En bloc, qui ne voit comment le grand groupe des sciences matérielles (Faculté des sciences et Faculté de médecine) et le grand groupe des sciences spirituelles (Faculté des lettres et Faculté de droit) sont destinés à agir et réagir de plus en plus l’un sur l’autre et à se féconder réciproquement ?

C’est Diderot qui paraît avoir le premier saisi fortement cette solidarité et cette unité.

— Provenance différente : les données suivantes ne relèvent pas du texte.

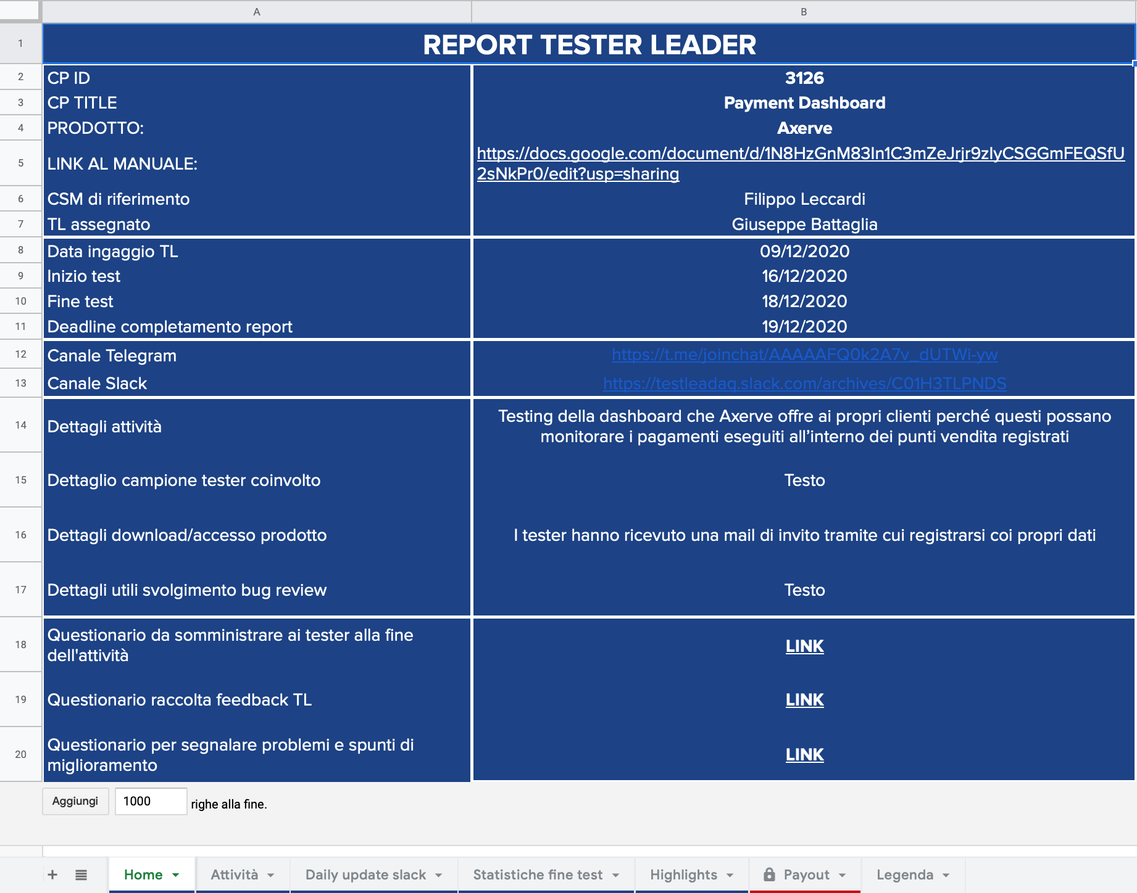Open the Home tab dropdown arrow
1137x893 pixels.
(176, 875)
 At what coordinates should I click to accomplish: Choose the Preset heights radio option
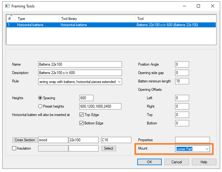[40, 106]
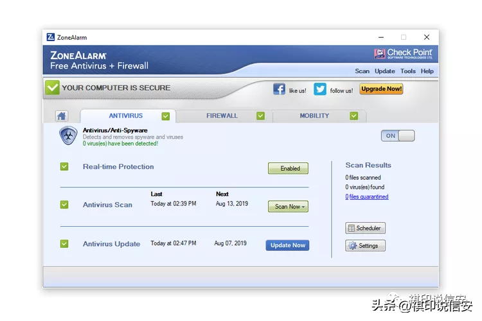Viewport: 482px width, 321px height.
Task: Open Settings with the gear icon button
Action: pos(365,246)
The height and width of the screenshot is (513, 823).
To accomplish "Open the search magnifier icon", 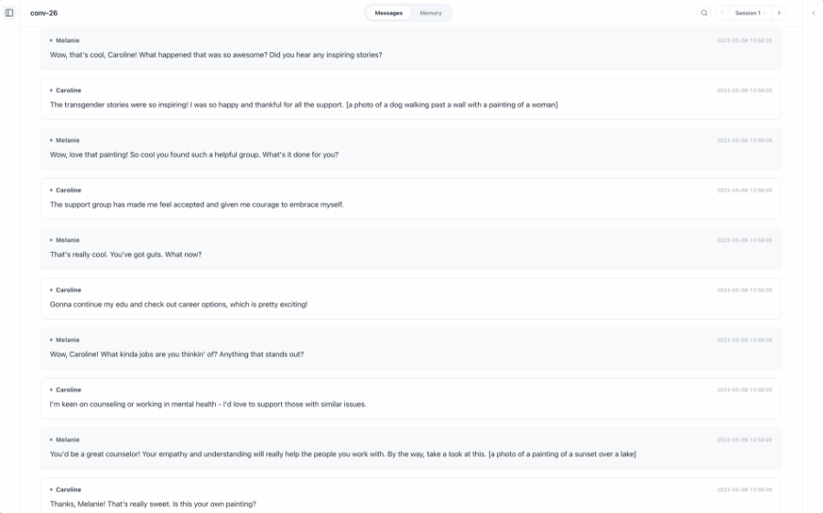I will coord(704,13).
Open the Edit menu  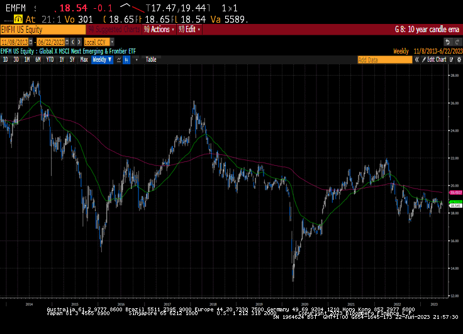click(x=190, y=30)
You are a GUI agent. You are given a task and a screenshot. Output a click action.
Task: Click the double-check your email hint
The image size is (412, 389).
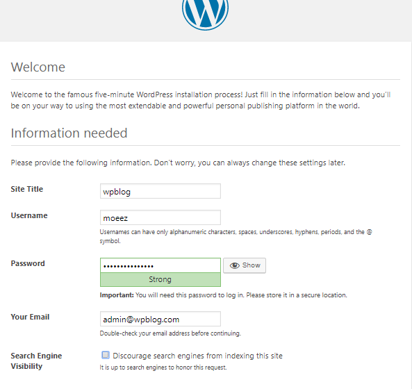tap(170, 333)
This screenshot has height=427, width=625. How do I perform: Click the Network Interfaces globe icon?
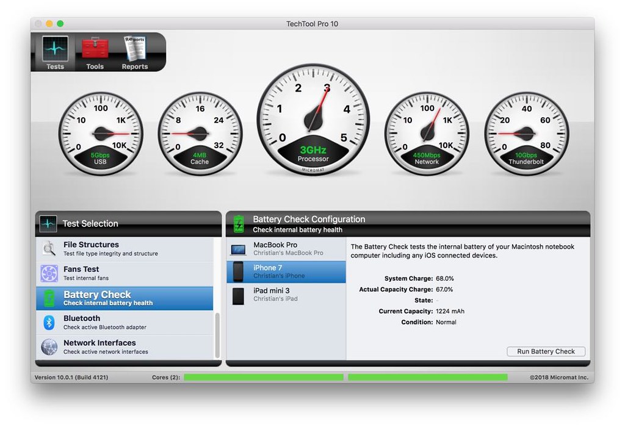point(49,347)
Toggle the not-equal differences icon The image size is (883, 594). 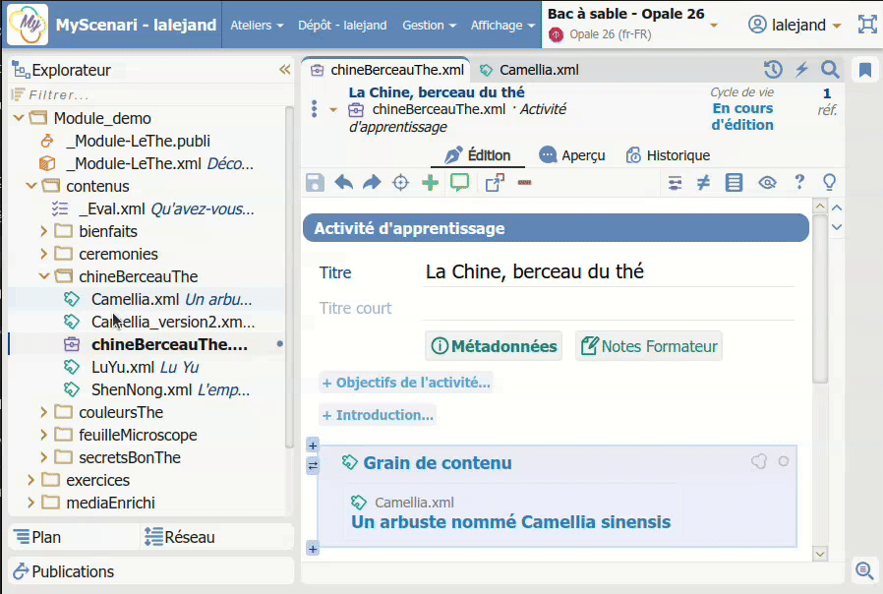pos(703,182)
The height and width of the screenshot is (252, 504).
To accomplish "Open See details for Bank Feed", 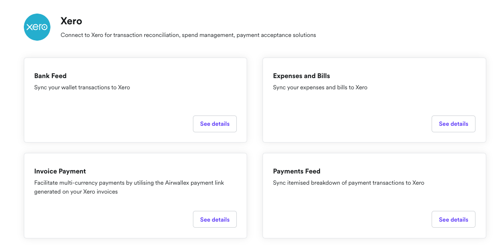I will [214, 124].
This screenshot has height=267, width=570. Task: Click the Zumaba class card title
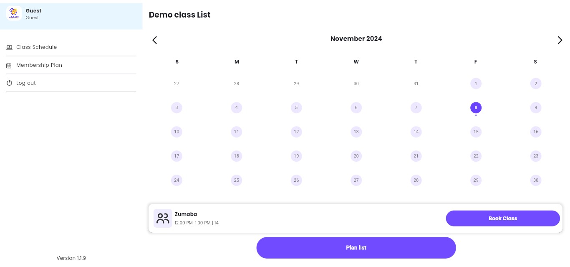186,214
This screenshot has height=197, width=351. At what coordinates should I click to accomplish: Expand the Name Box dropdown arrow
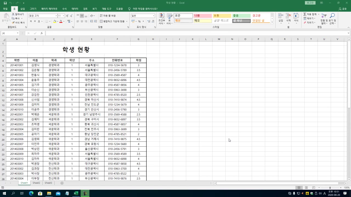click(18, 33)
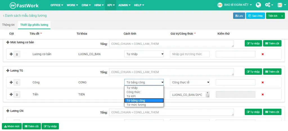Delete the Công row with red X
Image resolution: width=288 pixels, height=131 pixels.
pyautogui.click(x=262, y=82)
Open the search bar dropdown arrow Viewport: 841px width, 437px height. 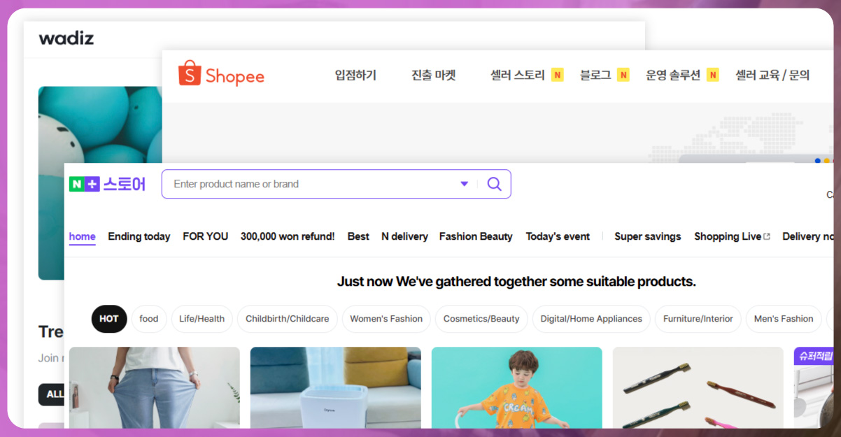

C’est du moins le témoignage que lui rend Auguste Conte dans les termes suivants :

« … L’énergique sagesse de Diderot avait institué l’atelier encyclopédique… une telle concentration tendait à rappeler le but organique au milieu du travail critique, en ramenant toujours la pensée vers la construction d’une synthèse complète… »

Encyclopédie, concentration, synthèse, organisme : voilà bien, en effet, les mots essentiels.

Une Université, c’est le faisceau des quatre Facultés, c’est la synthèse des sciences, c’est une classification en acte, c’est un édifice organique, c’est un encyclopédisme vivant.

  1. Voyez, pour le développement de cette idée, le beau Rapport sur les arts appliqués à l’industrie, par le comte de La Borde. Paris, 1851. Ce rapport a été écrit à l’occasion de l’Exposition universelle de 1851.
  2. Suite et fin. — Voy. le numéro précédent.